Two of the three cases involved sexual abuse committed by Salvation Army officers. Multiple representatives of the organization knew about the abuse, but did not intervene. "At the time, people did not listen well and did not look for suitable solutions, such as stopping the abuse and offering proper guidance or treatment to victims", the Salvation Army said to the newspaper. According to the organization, its employees were not well equipped to deal with abuse cases at the time.
The two Salvation Army officers involved in these cases were transferred to other churches, though whether this had to do with the sexual abuse is not clear. One was eventually fired for unknown reasons, the other left the Salvation Army after being ill for a period, according to Trouw.

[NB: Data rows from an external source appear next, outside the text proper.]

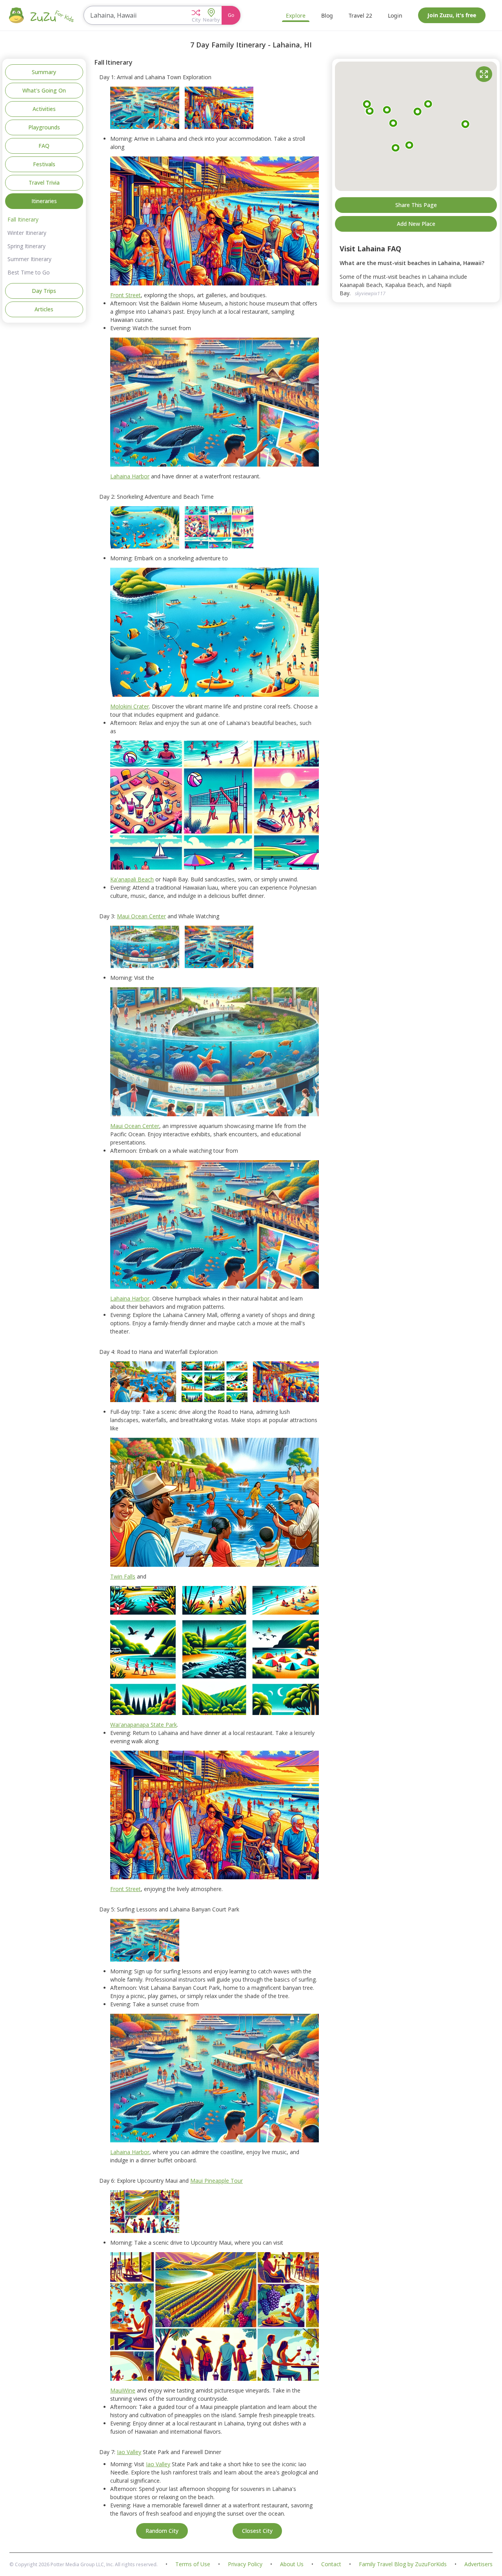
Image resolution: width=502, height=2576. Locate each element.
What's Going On (44, 90)
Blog (327, 15)
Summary (44, 72)
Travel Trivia (44, 182)
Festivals (44, 164)
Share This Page (416, 204)
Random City (162, 2530)
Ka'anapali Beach (132, 879)
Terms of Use (192, 2564)
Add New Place (416, 223)
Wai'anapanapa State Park (143, 1724)
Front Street (125, 295)
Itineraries (44, 201)
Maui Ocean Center (141, 916)
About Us (292, 2564)
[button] (196, 15)
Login (395, 15)
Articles (44, 309)
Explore (296, 15)
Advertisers (478, 2564)
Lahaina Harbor (129, 476)
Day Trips (44, 290)
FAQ (43, 145)
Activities (44, 109)
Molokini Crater (129, 706)
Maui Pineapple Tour (216, 2180)
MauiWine (122, 2390)
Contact (331, 2564)
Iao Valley (129, 2452)
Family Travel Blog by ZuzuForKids (403, 2564)
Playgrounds (44, 127)
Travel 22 (360, 15)
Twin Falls (122, 1576)
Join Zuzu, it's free (451, 15)
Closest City (257, 2530)
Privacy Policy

The Salvation Army also acknowledged to the newspaper that, in addition to these three abuse victims, "a few cases are known from the past". These victims also received compensation, though the organization would not give exact figures.
The organization added that it now has "very extensive protocols to prevent abuse". A confidential counselor was appointed and victims are offered help.
The Compensation Fund for Violent Crimes, a private fund to which both individuals and governments can turn for mediation after violence or sexual abuse, determined the amount for the compensation. The Salvation Army called in the fund "to provide openness and to have an independent body look into these applications". That is protocol, the organization said to Trouw. "In our opinion, this situation was handled with care and professionalism."
One of the three victims, Richard Bos, told Trouw that the Salvation Army is getting off too easily. He received 2,500 euros in compensation. Bos feels humiliated because he showed the courage to come forward and remind the Salvation Army of its past. "I wanted to break the silence", he said to the newspaper. The other victims did not want to respond to the newspaper.